JPMorgan analysts highlighted that Strategy (formerly MicroStrategy) has built a cash cushion of approximately $3 billion—enough to cover roughly 20 months of preferred stock dividends—drastically reducing fears that the corporate Bitcoin whale might be forced to dump its massive 843,775 BTC holdings onto the market. “The bigger cash pile has de‑risked the narrative,” the bank noted, pointing to a stabilization of the long‑term Bitcoin outlook.

The bank also observed that institutional demand for Bitcoin futures remains resilient, even as spot ETF flows have been uneven. Leveraged ETFs tied to Strategy attracted money for seven consecutive weeks, and overall exchange‑traded fund holdings now exceed one million BTC. This divergence signals that futures traders are holding a bullish view.
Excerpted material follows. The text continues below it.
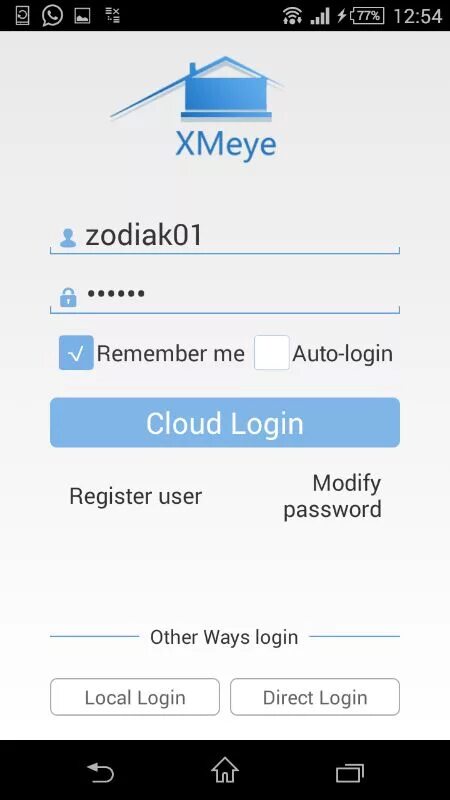
Task: Focus the masked password field
Action: pos(225,295)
Moreover, U.S. spot Bitcoin ETFs recorded three straight days of net inflows, led by BlackRock’s IBIT, reversing a period of heavy outflows and suggesting that institutions are resuming dip‑buying.
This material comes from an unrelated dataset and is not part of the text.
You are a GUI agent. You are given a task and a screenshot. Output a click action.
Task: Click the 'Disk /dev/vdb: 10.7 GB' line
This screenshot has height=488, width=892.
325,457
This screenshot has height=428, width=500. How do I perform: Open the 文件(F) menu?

Adding to the positive backdrop, Japan has rolled out financial reforms that open the door for domestic Bitcoin ETFs. CryptoQuant analyst XWIN Finance called it “a new era” for Asia’s crypto market, predicting the move could eventually expand into stablecoins and tokenized real‑world assets.

In a separate but complementary analysis, Wellington‑Altus Chief Market Strategist James E. Thorne argued that Bitcoin’s main differentiator is not volatility but its absolute scarcity of 21 million coins—a characteristic he believes is not yet fully priced in. Thorne pointed out that markets already accept sharp drawdowns in AI chipmakers and high‑beta tech stocks, so volatility alone should not exclude an asset from institutional portfolios. The real barrier, he explained, is the lack of a proper regulatory framework.

Thorne stated that if the Clarity Act—a U.S. bill aimed at explicitly regulating digital assets—passes, investment committees could treat Bitcoin as a legitimate portfolio component rather than a compliance headache. Once regulatory obstacles are removed, he sees a clear path to higher valuations. Even if Bitcoin only approaches Nvidia’s market capitalization, its unit price could reach approximately $240,000 to $250,000. Should Bitcoin achieve gold’s market cap, it could soar to $1.5 million to $1.8 million. These scenarios, Thorne emphasized, are grounded in the coin’s fixed supply, a declining effective circulating amount, and the normalization of institutional access.